Exercise =>
Using the records below, find how many lines hold the word "give" and reply with only that number.

Data provided =>
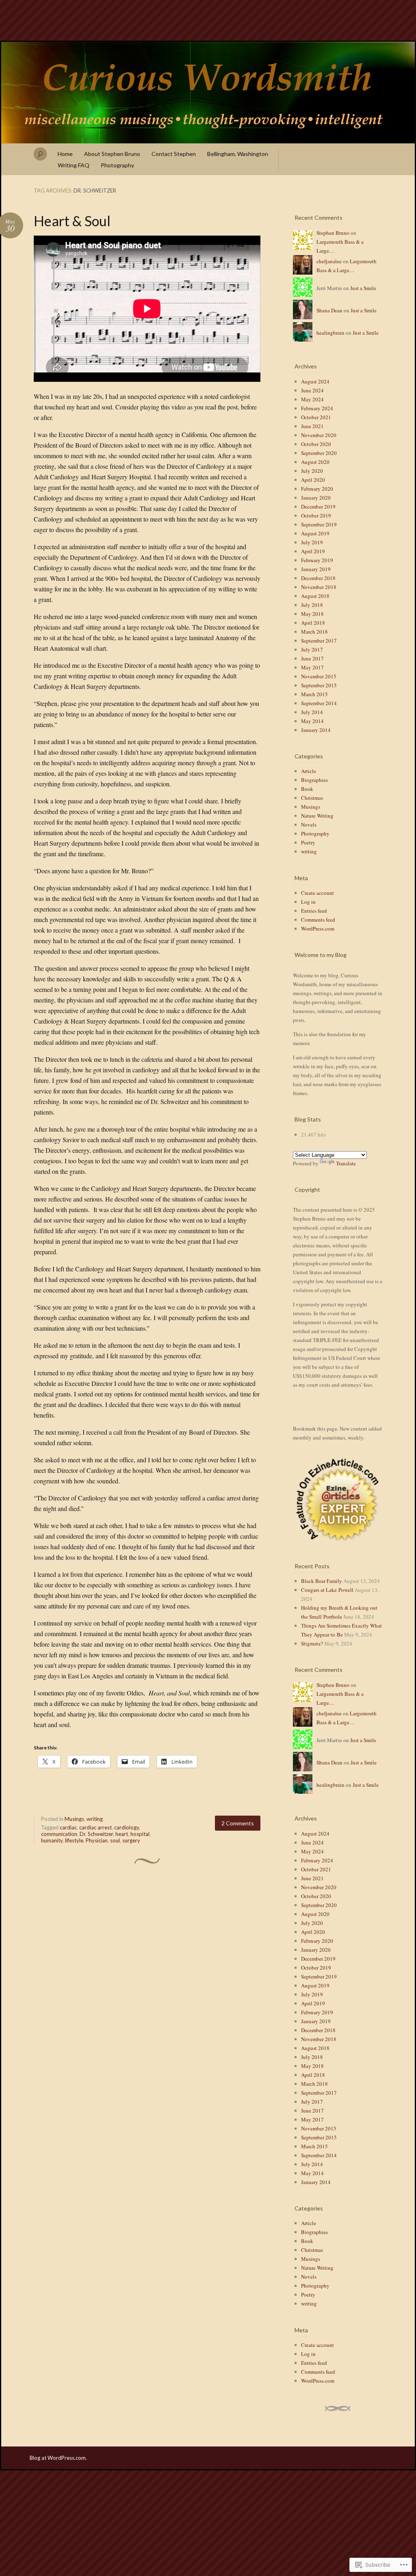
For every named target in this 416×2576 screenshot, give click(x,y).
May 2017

...

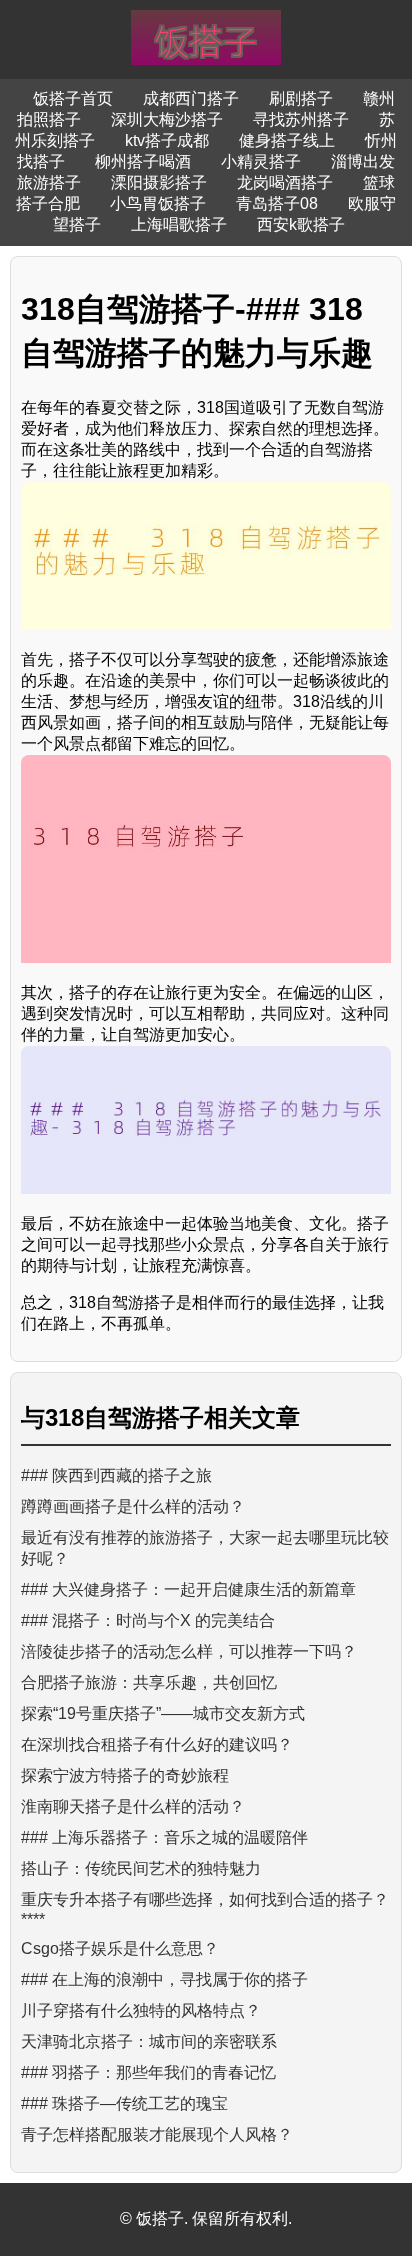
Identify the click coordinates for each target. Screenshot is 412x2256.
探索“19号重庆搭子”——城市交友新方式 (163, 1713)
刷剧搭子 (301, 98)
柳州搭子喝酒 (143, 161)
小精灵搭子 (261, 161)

* * *

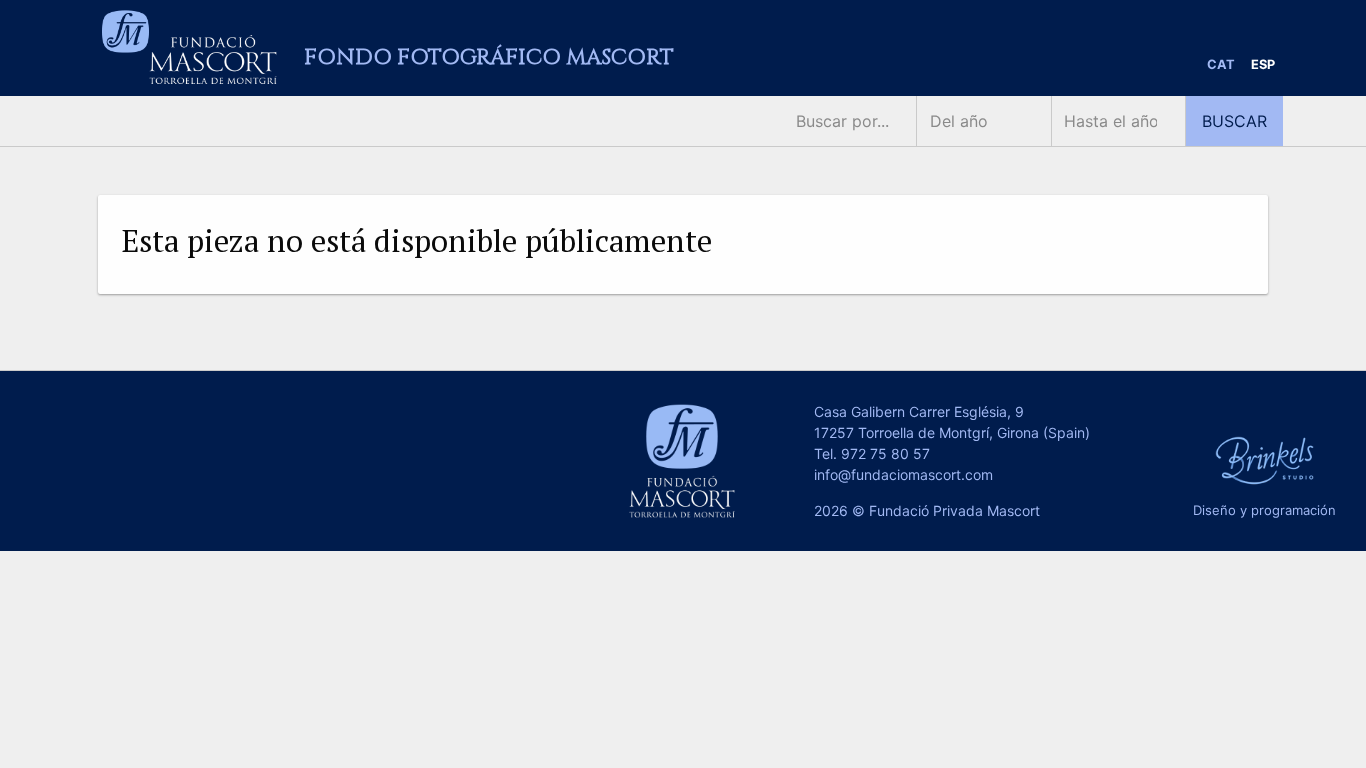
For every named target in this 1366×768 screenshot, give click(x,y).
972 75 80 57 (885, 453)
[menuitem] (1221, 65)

Task solution =>
2